== EXERCISE ==
Your task is to write out the lines from the line containing "Screen dimensions: 641x440" through the last line of the material, exactly.

== GIVEN RECORDS ==
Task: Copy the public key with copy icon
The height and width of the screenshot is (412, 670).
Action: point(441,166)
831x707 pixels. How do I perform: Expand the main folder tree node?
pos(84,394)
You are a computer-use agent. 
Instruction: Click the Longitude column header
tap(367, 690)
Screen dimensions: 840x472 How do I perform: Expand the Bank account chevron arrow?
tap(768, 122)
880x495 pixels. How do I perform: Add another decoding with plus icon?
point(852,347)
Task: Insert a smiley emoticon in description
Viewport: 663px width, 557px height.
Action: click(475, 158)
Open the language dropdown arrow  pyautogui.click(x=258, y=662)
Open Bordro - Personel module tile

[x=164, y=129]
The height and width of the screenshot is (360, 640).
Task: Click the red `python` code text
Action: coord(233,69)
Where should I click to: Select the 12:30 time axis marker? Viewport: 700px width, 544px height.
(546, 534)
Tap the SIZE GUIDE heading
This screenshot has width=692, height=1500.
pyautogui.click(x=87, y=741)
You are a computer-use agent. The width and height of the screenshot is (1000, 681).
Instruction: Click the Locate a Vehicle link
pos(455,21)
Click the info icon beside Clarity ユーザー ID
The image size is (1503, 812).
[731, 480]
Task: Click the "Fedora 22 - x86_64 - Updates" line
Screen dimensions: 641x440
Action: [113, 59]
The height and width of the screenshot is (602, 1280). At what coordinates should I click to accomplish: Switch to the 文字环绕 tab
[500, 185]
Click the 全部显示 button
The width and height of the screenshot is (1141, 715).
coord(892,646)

== ANSWER BOX ==
Screen dimensions: 641x440
Action: [113, 59]
The height and width of the screenshot is (602, 1280). At what coordinates should I click to accomplish: Switch to the 文字环绕 tab
[500, 185]
Click the 全部显示 button
The width and height of the screenshot is (1141, 715).
coord(892,646)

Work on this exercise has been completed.